Haha, that is a good idea. The missus can be awfully bloodthirsty until the reality sets in. I shouted we all can!!

I am exactly the same way, I absolutely hate killing anything, but in moments like your milk thief for a moment I'm a SAVAGE lol!

Hehe, me too! If its a kitty cat I will spare it. Anything else will probably get skinned :OD

You have a milkman? That delivers milk in cardboard cartons? That sounds kind of hazardous XD Yay for bloodshed averted! And what was eating the milk?

goatsig

We do have one!! It comes in plastic cartons though. Which makes it even more curious that the thing could make a hole in it.
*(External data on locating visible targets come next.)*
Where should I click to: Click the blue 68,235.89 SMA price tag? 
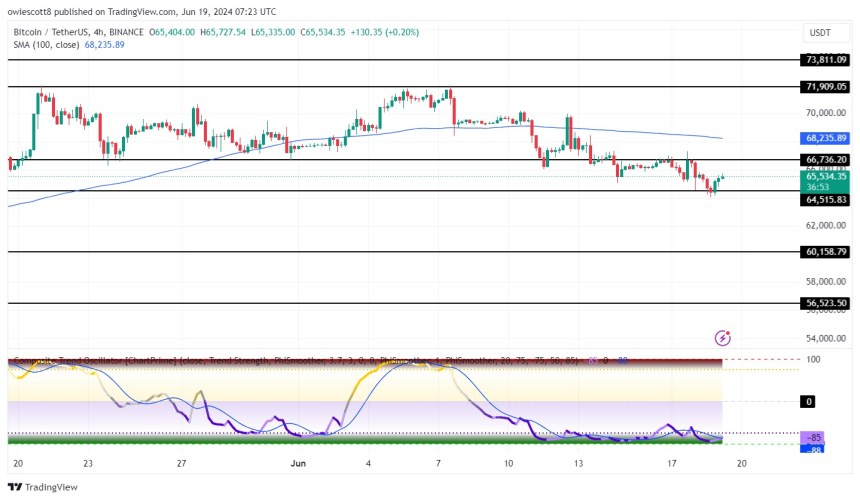pyautogui.click(x=826, y=138)
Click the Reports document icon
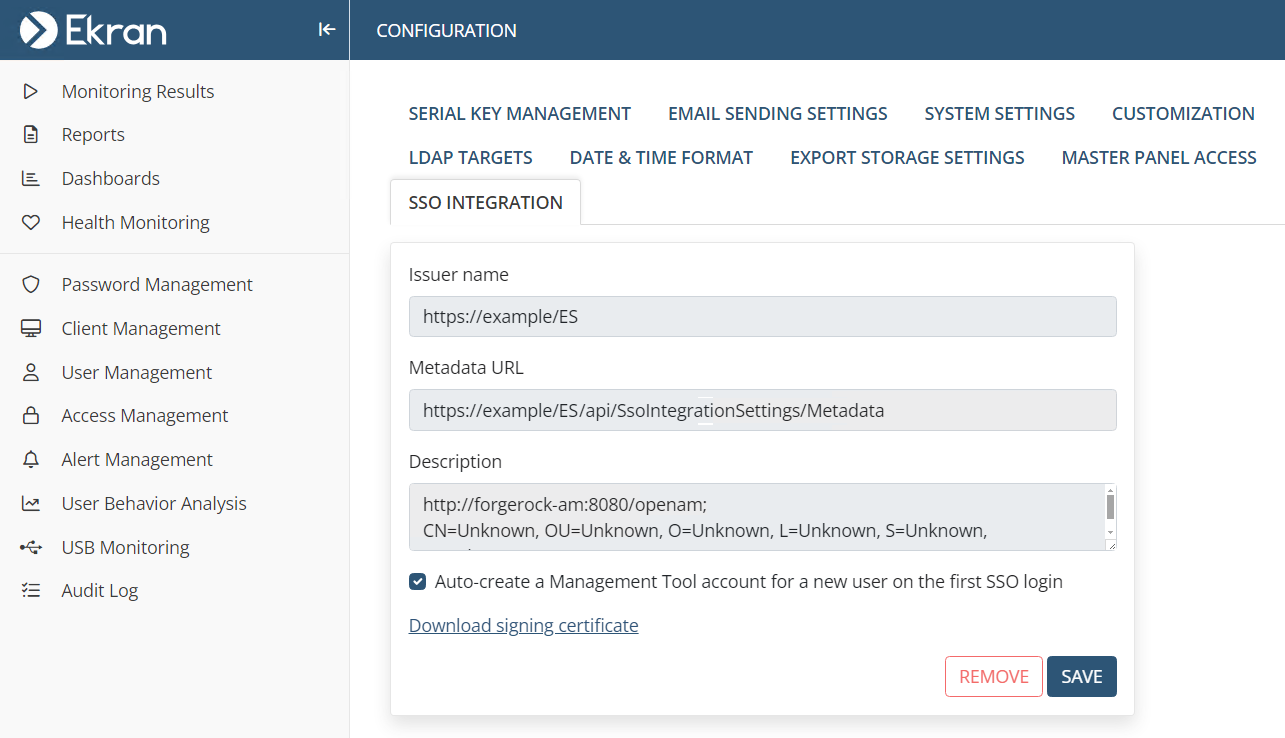The image size is (1285, 738). coord(31,135)
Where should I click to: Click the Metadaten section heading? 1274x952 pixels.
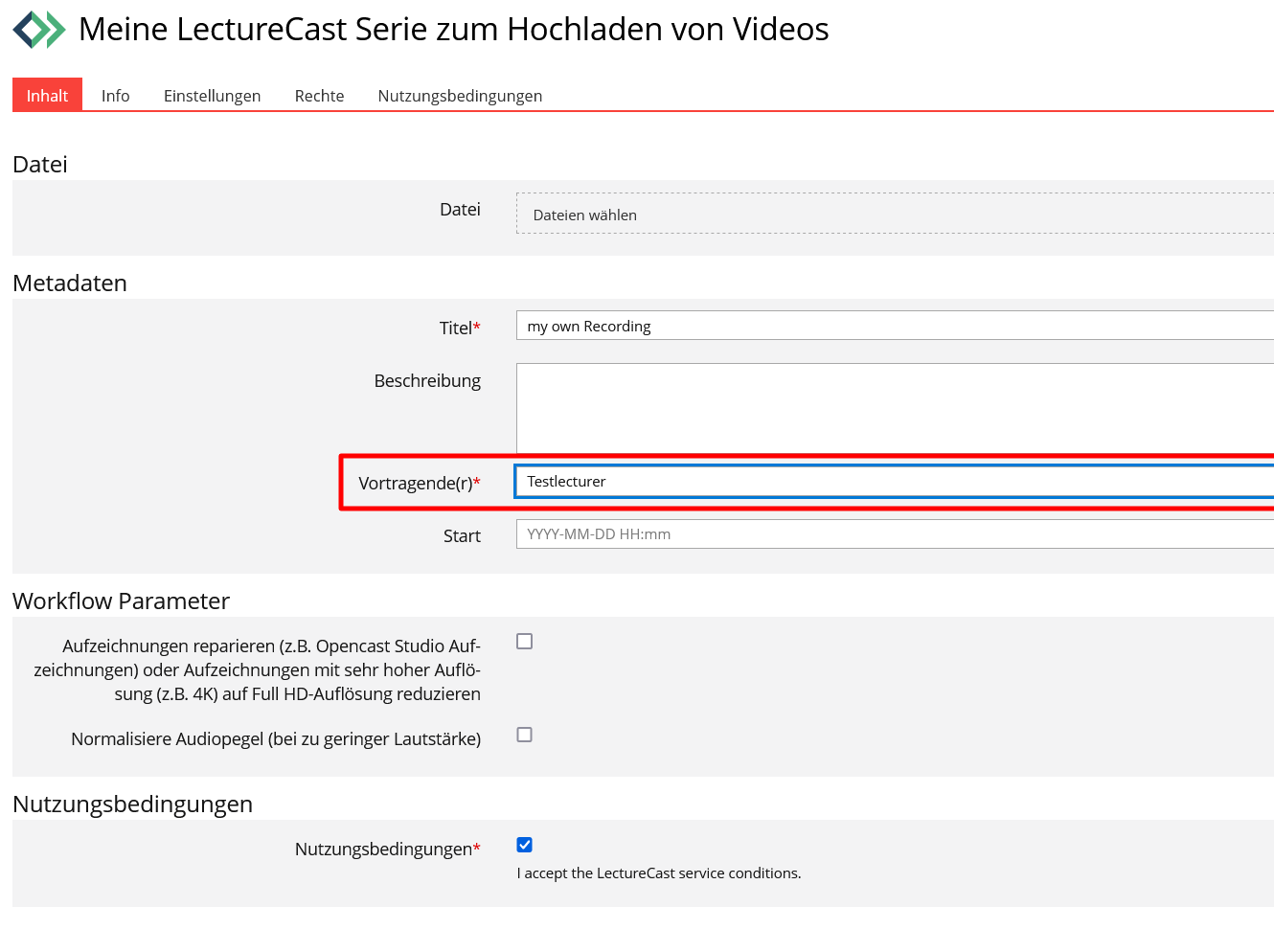pos(69,283)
I must find out what it is!

How hard is the plastic? If it's like a "normal" plastic carton a rodent will still get through it easy (they can chew up wood plastic is like whatever XD). Probably something with sharper teeth would too but I'm not sure how interested a dog or cat or similar would be in milk unless they were really hungry or really liked milk XD

goatsig

It's not that hard. I am thinking it might be something like a magpie. If there was chewing there would be more than the one mark. I think, at least!

Talking about the milk thief :p
I'm here :p
But Don't resemble me with any other milk thief,
I love the milk.

Ah but you are never a thief!!

well as far as milk concerns :p
You can consider me a thief :p

you haven't visited my blog for a long long time :/

I just did :0)

yeah ;) what if you add me to auto voter :p

Hehe, ah the old auto voter!

LOL! Even I was a bit queasy reading your suggestions - well done! I hope the milk-eating thief appreciates your efforts on their behalf, hehehe. :D

So do I it death will indeed be coming their way!!! Raaaar!!! :0D

what? You really wanted to kill some little animal? Why don't they just deliver milk in bottles like the good old days? Damn progress!

Bottlee would be great! Instead it's animal friendly plastic. It's a shambles!

hmmm plastic you say? What happened to good old cardboard/paper cartons? Damn progress!

I know, progress has ruined everything!

When I used to get the milk delivered .... ahem, we had 4 gallons per week at one point...4 kids gulped it down like it was on tap...and we had a milk box that the deliverer provided! No varmints allowed!

A milk box is exactly what I will be having to fashion!!! 4 gallons, wow!!!

I think the box had a bit of styrofoam lining so dairy stayed cold. Please, we want pictures of the finished product.
yes, 4 kids, close in age....they are grown and out of house now....oh wait, one is here at the moment lounging on the porch. Can't get rid of them! ;0)

Yeah, getting rid of them is definitely the tricky part :0)

Hehe, it might just end up being a bucket!

Nice detectivity! And the discussionality with the little lady, also revealing of alterous planning.